Più del 50 per cento delle risorse da scucire per «fughe» in mobilità extra-regionale per tumore è concentrata nelle 5 regioni Campania, Calabria, Puglia, Sicilia e Lazio.

Il poco onorevole record è stato certificato dal 16° Rapporto Sanità 2020 di C.R.E.A. Sanità.

Il rapporto prende in esame i ricoveri per tumore negli anni dal 2010 al 2018, nel corso dei quali la mobilità passiva ha subito una riduzione del 5,5%, soprattutto nelle regioni del nord.

In Italia nel 2018 sono stati effettuati 712mila e 665 ricoveri per tumore. Lombardia, Lazio, Emilia, Veneto e Toscana, avendo una maggiore offerta, risultano le 5 regioni più «attrattive», assorbendo da sole circa il 60% della mobilità passiva nazionale.

Poco meno della metà della casistica oncologica in mobilità (46%) si concentra su 20 diagnosi. Prevalentemente discipline urologiche, epatiche ed endocrinologiche.

Il rapporto ha evidenziato una mobilità passiva verso Istituti di ricovero ad alta specializzazione (IRCCS oncologici, istituti oncologici di rilievo nazionale, INT, IEO, Policlinici universitari ecc.).

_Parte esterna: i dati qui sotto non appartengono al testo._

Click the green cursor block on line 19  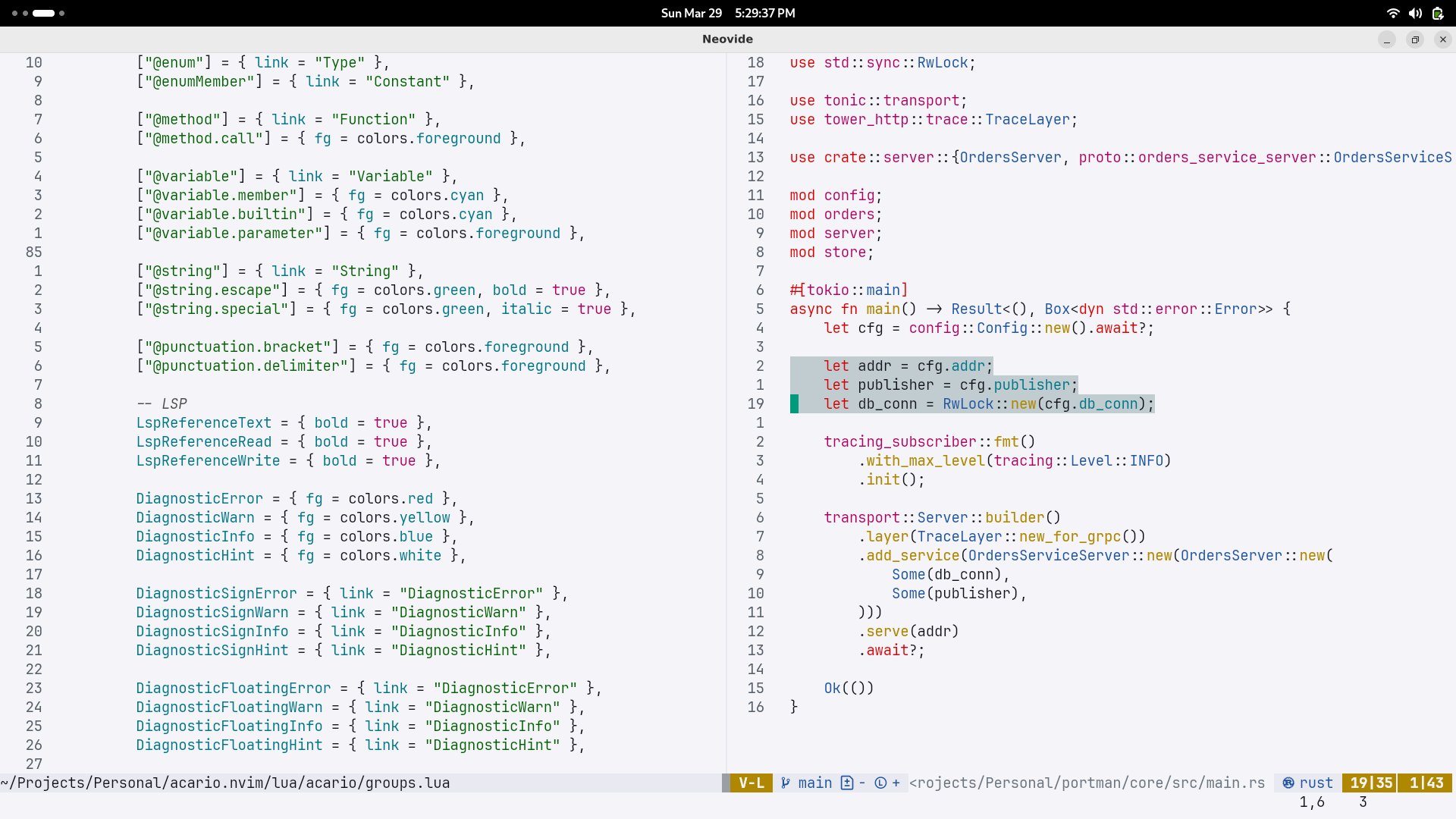[x=794, y=403]
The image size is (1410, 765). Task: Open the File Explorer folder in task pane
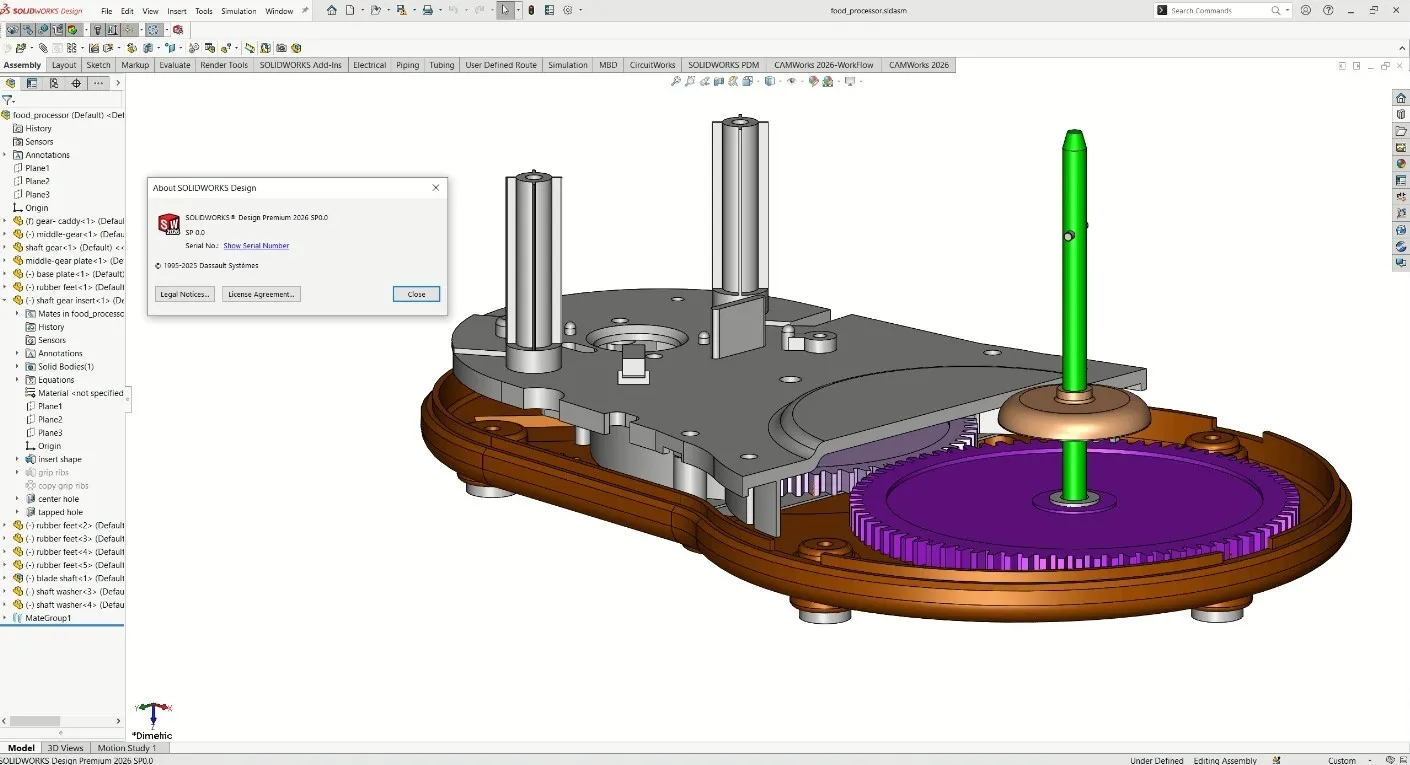[1401, 131]
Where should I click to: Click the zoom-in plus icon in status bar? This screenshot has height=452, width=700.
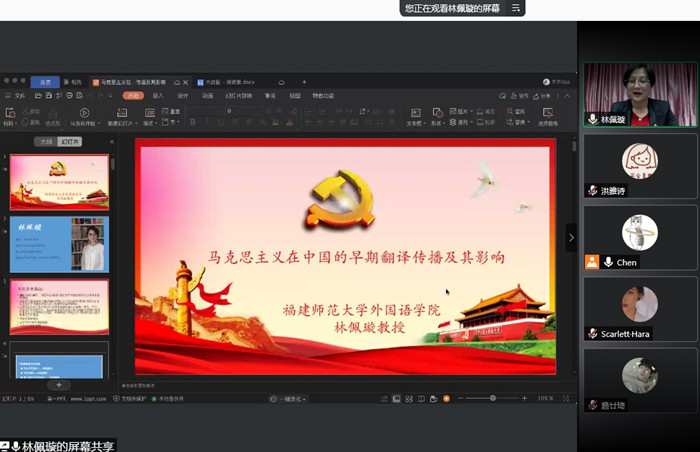[525, 398]
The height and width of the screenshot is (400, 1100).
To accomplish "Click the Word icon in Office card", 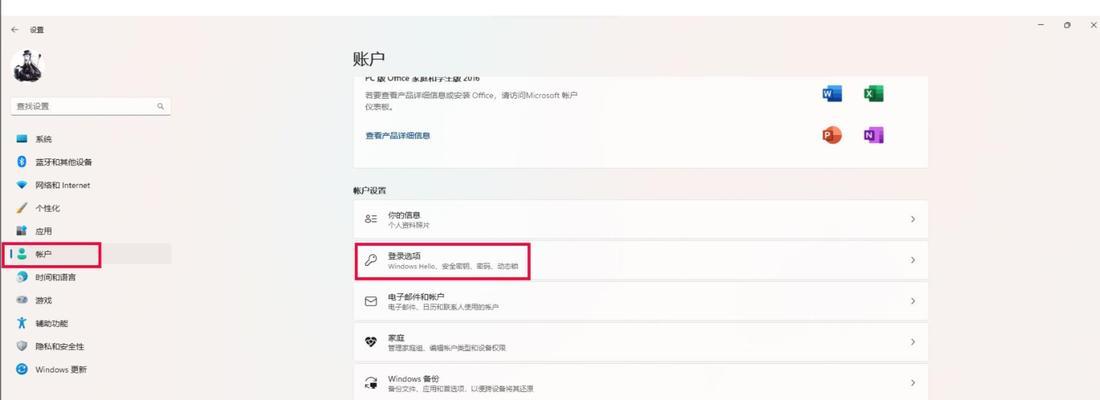I will point(831,93).

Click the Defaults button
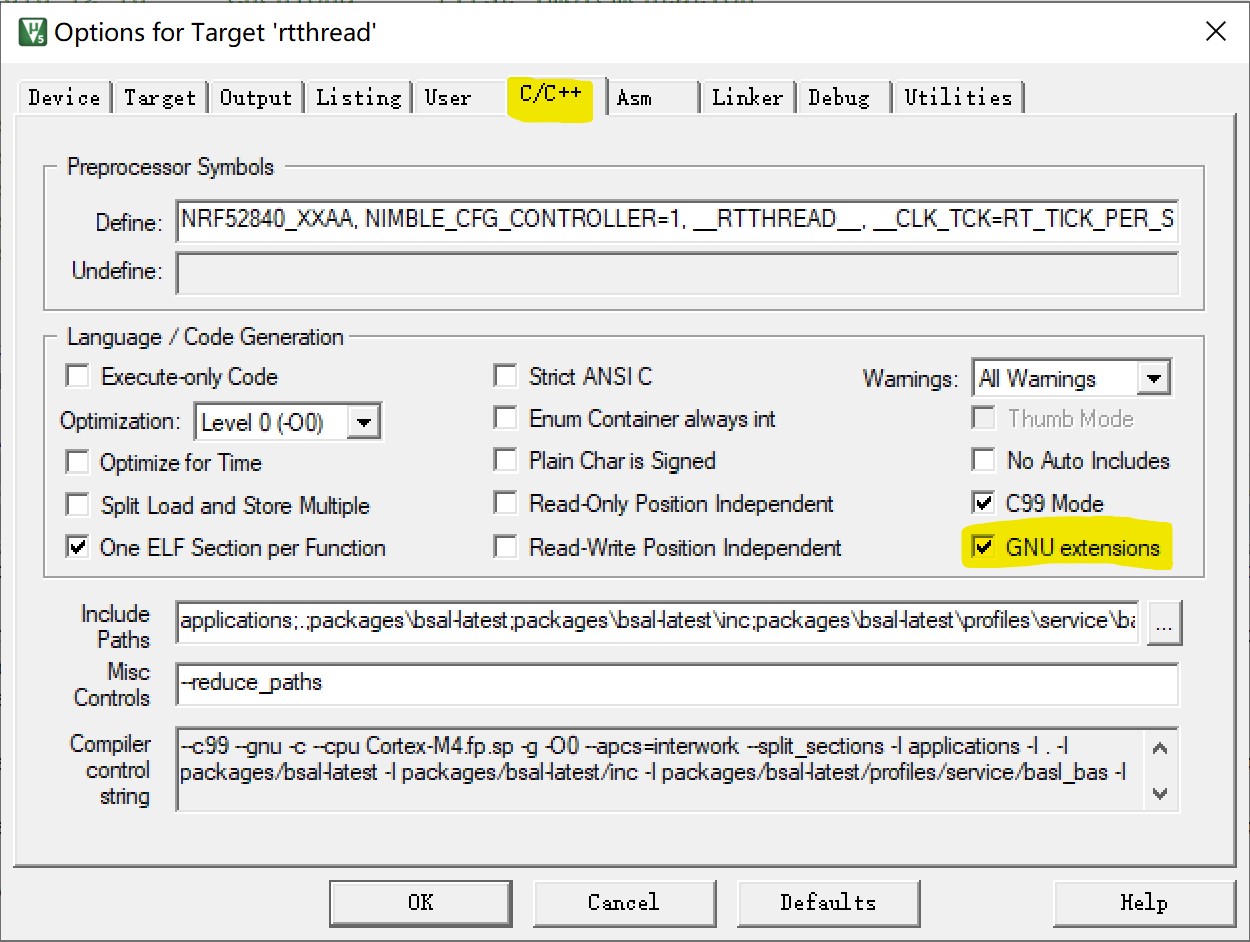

Analizzando il livello medio di istruzione del paziente oncologico, si riscontra un maggior ricorso alla mobilità da parte di pazienti con un livello di istruzione maggiore, e quindi presumibilmente con maggior reddito. Il che fa presumere che permangono le disparità di opportunità legate al censo.

Nel periodo considerato (2010 – 2018) si assiste a un peggioramento dell’indice di «fuga» in quasi tutte le regioni, ad eccezione di Piemonte, Veneto, Toscana e Abruzzo.

Complessivamente il meridione trasferisce circa 160 mln di euro per compensazione della mobilità alle regioni del Nord e in parte del Centro .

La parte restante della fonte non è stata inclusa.